* WHAT NEEDS TO BE DONE *
Count the lines in the records below that contain the word "icon", and give only that count.

###

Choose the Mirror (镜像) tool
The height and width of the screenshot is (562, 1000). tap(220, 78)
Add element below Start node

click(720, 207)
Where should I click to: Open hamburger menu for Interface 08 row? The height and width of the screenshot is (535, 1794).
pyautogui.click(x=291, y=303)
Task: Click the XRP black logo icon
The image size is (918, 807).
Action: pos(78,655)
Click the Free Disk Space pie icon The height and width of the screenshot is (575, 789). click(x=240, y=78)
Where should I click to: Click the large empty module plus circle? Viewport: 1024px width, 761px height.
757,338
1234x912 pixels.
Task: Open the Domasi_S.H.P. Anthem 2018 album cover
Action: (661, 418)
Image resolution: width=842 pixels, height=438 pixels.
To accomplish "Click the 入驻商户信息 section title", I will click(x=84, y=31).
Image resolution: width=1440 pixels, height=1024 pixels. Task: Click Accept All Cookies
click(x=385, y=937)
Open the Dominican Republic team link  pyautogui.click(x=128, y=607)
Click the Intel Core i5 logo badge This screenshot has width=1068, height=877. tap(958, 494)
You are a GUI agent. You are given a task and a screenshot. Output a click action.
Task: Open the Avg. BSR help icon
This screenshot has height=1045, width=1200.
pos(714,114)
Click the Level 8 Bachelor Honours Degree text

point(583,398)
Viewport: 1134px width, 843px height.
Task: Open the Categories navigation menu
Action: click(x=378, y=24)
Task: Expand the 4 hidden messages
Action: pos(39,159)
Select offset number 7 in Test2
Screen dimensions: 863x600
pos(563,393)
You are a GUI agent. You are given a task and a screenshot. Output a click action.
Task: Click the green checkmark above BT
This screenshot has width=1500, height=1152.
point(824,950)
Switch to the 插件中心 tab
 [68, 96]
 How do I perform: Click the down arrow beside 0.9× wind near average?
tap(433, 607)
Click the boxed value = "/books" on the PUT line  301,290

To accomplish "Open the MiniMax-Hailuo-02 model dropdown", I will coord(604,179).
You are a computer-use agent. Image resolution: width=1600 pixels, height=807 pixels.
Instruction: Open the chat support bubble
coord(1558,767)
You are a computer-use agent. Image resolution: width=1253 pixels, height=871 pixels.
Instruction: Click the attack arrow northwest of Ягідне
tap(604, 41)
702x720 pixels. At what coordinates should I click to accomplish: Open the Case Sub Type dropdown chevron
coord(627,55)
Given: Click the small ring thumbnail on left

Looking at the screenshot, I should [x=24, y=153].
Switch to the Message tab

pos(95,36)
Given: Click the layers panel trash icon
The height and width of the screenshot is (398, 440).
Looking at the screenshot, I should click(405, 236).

###

* ANSWER BOX *
4